CS 411 Fall 2025  >  Outline & Supplemental Notes for October 13, 2025


CS 411 Fall 2025
Outline & Supplemental Notes
for October 13, 2025

Outline

Balanced Search Trees [L 6.3]

Supplemental Notes

Associative Data & CRUD

The overall problem that is being solved in this section is how to store associative data: data in which look-ups are done by key. Typically, there is a value corresponding to each key, and we store key-value pairs in some data structure. When we use associative data, we are usually not concerned with the organization of the data; we simply want to be able to find and operate on individual data items quickly.

Associative data is very common. For example, your UAID is a key; the corresponding value is everything the U. of Alaska knows about you: classes, grades, addresses, etc.

There are four single-item operations that are performed on an associative dataset.

Create
Insert a new key and associated value into the dataset.
Read
Retrieve an item (key, value) by key.
Update
Change the value associated with a key.
Delete
Remove an item from the dataset, by key.

A commonly used acronym is based on the first letters of these four operations: CRUD.

A stored dataset that supports CRUD operations involving arbitrary keys is called a dictionary, or table.
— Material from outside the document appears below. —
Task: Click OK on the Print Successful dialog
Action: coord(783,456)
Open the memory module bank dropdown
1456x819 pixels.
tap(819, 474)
Some datasets limit the keys that can be used; we will look at this idea later.

When we deal with CRUD operations, our input consists of the existing data structure, as well as the key, and possibly the new value, involved in the operation. The size of the input is the number of items currently in the structure (plus one for the specified key, although this \(+1\) can usually be ignored when doing analysis). The basic operations are any operation on a single key or value, or key-value pair, along with the usual built-in C operators: pointer assignment/dereference, etc.
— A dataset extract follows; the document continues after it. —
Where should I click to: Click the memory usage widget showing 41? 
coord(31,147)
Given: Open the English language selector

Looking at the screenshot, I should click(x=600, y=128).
There are many possible implementations for a dictionary. An ordinary Binary Search Tree has an average-case performance, for each of the CRUD operations, of logarithmic time, but its worst-case performance is linear time. Each of the balanced search trees (2-3 Tree, 2-3-4 Tree, Red-Black Tree, AVL Tree, B-Tree, B+ Tree, B* Tree, Splay Tree, etc.) can do each CRUD operation in logarithmic time. Later in the semester we will look at a very different dictionary implementation: a Hash Table.

Balanced Search Trees in Practice

The C++ Standard Library containers std::set, std::map, std::multiset, and std::multimap are specified with the idea that they should be implemented using a balanced search tree. In practice, a Red-Black Tree is generally used.
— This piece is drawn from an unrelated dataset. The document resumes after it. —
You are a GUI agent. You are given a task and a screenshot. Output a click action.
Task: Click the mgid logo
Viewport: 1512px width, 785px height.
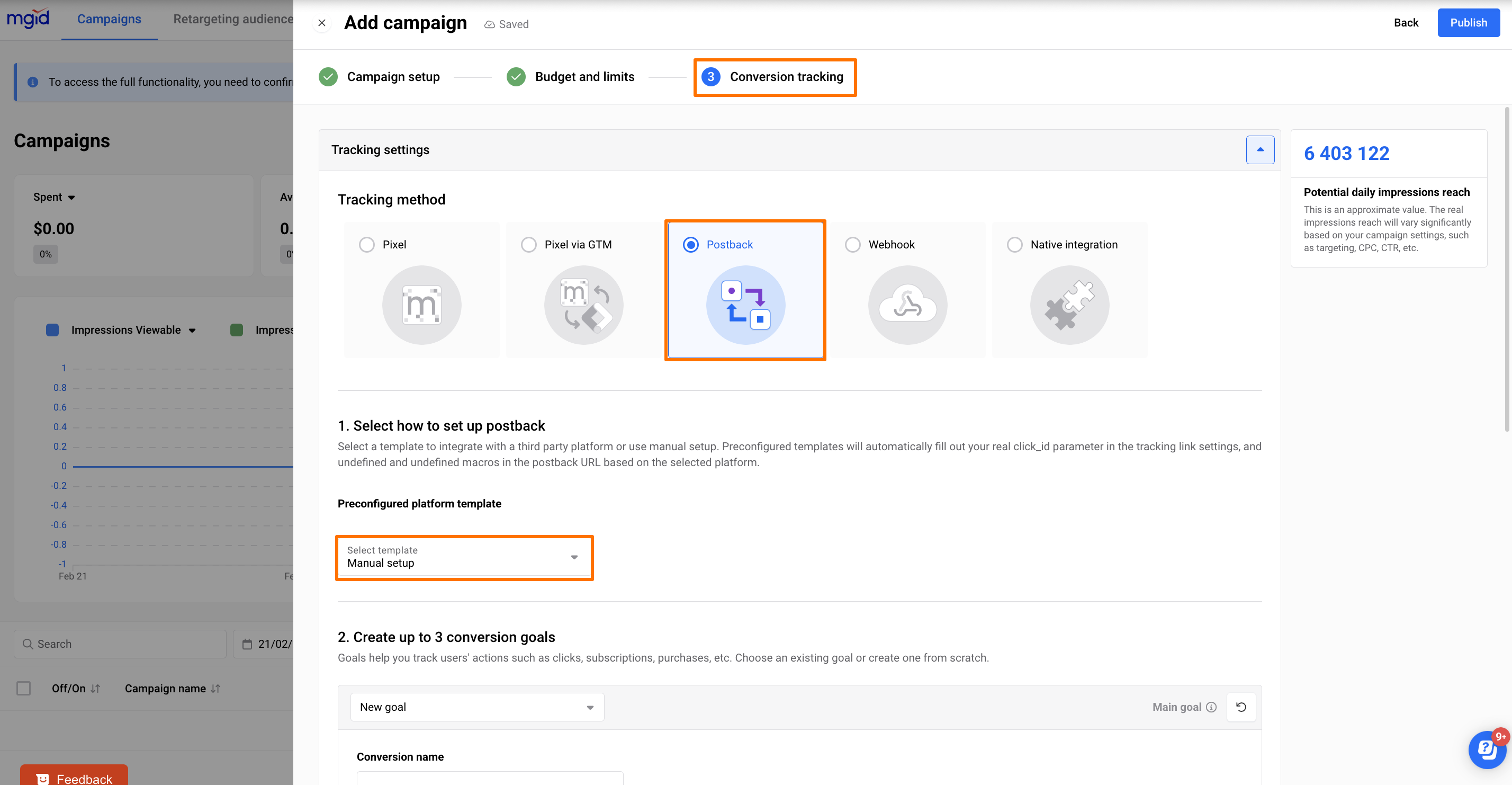coord(28,19)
For in-memory tables, balanced search trees have in many cases been supplanted by Hash Tables (which we will look at later). Following the precedent set by the Perl programming language, many new languages have built-in hash-table implementations. The C++11 Standard added the containers std::unordered_set, std::unordered_map, etc., which are implemented using Hash Tables.

However, balanced search trees still have two important applications. First, balanced search trees should be used when worst-case performance is particularly important. A well written Hash Table will have excellent average-case/amortized performance, but its worst case is quite poor: linear time for all CRUD operations. In contrast, balanced search trees can do the CRUD operations in logarithmic time. (So you can use a Hash Table for your app that makes gross sound effects. Do not use one when you program a pacemaker. For everything in between: THINK.)

Second, balanced search trees are commonly used to implement external tables, particularly those that are stored on block-access devices, like most disks. External means not stored in memory. Perhaps it is on a mass-storage device; it might be accessed via a network. The point is that the connection from the processor to the data is relatively slow. In particular, many (most? all?) modern filesystems represent each directory using some B-Tree variant.

Lastly, it is worth noting, particularly in view of the text’s focus on them, that AVL Trees are used relatively rarely. This is not because they are particularly awful data structures. Rather, they are simply not the best choice in most cases. For an in-memory table whose worst-case performance is important, a Red-Black Tree is generally faster if many inserts and deletes will be done. If no inserts or deletes will be done, then an AVL Tree is faster than a Red-Black Tree, but a sorted array + Binary Search is faster yet. For such a table whose worst-case performance is less important, a Hash Table gives faster average-case performance. For a table stored on disk, the various B-Tree variants are faster. AVL Trees and variations on them are the best solutions when inserts and deletes are done, but not nearly as often as find operations.